1. ## Conditinal probability theorem

I have to either prove or disprove the following:

If $P(A) \leq P(B)$, then $P(A|C) \leq P(B|C)$ (Assuming $P(C) \geq 0$)

After trying to prove this generally a million times and failing, I decided to find a counter example, I'm not sure if this works though.

All the following events have to do with rolling one fair dice.
A is getting a "2"
B is getting an odd number
C is getting an even number

Now $P(A) \leq P(B)$

i.e. $\frac{1}{6} \leq \frac{3}{6}$

but I believe that $P(B|C) = 0$

i.e $P( B \cap C) = 0$

and $P(A|C) = \frac{1/6}{3/6} = \frac{1}{3}$ (i.e $P(A \cap C) = \frac{1}{6}$

So this contradicts the hypothesis, but I am not sure if I calculated the probabilities of $P(A \cap C)$ and $P(B \cap C)$ right.

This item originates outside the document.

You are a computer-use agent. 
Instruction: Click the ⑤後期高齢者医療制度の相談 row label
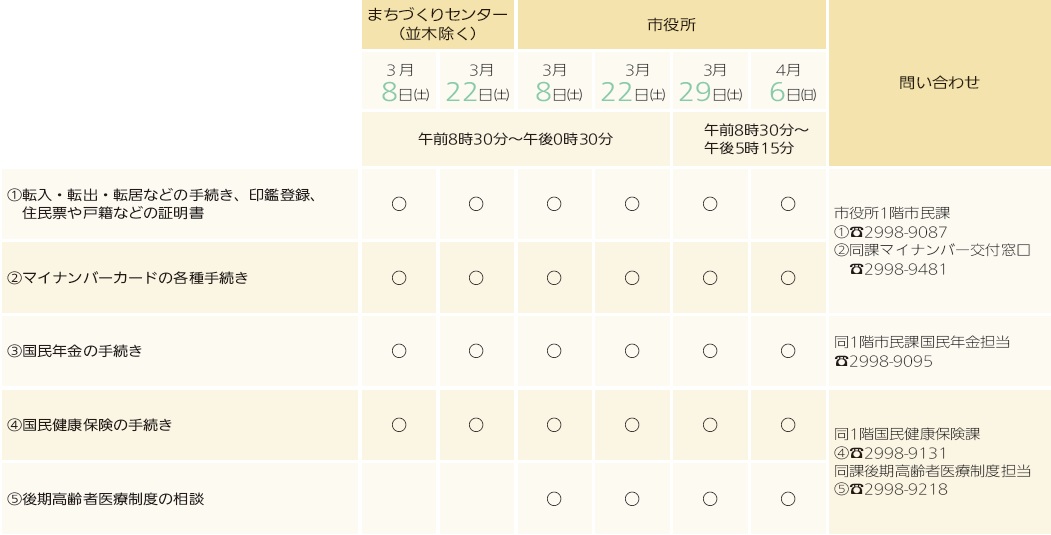105,499
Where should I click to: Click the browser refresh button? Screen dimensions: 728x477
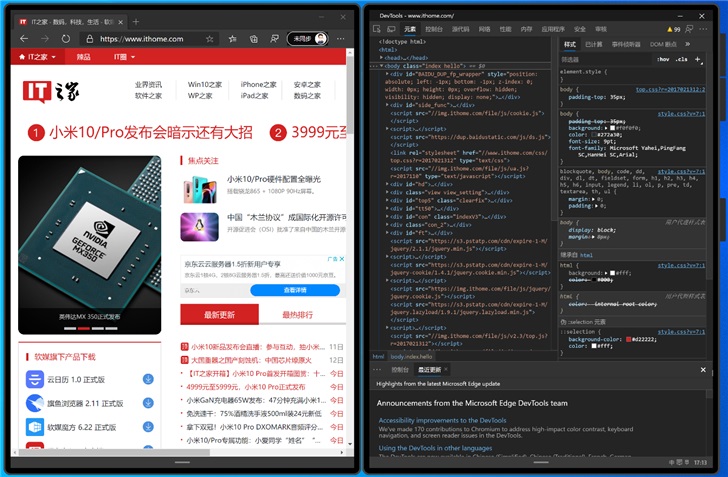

2. Originally Posted by Jame
I have to either prove or disprove the following:
If $P(A) \leq P(B)$, then $P(A|C) \leq P(B|C)$ (Assuming $P(C) \geq 0$)
All the following events have to do with rolling one fair dice.
A is getting a "2"
B is getting an odd number
C is getting an even number

Now $P(A) \leq P(B)$
i.e. $\frac{1}{6} \leq \frac{3}{6}$
but I believe that $P(B|C) = 0$

i.e $P( B \cap C) = 0$

and $P(A|C) = \frac{1/6}{3/6} = \frac{1}{3}$ (i.e $P(A \cap C) = \frac{1}{6}$

So this contradicts the hypothesis, but I am not sure if I calculated the probabilities of $P(A \cap C)$ and $P(B \cap C)$ right.
That is correct.

3. Woot excellent. Thank you for your help!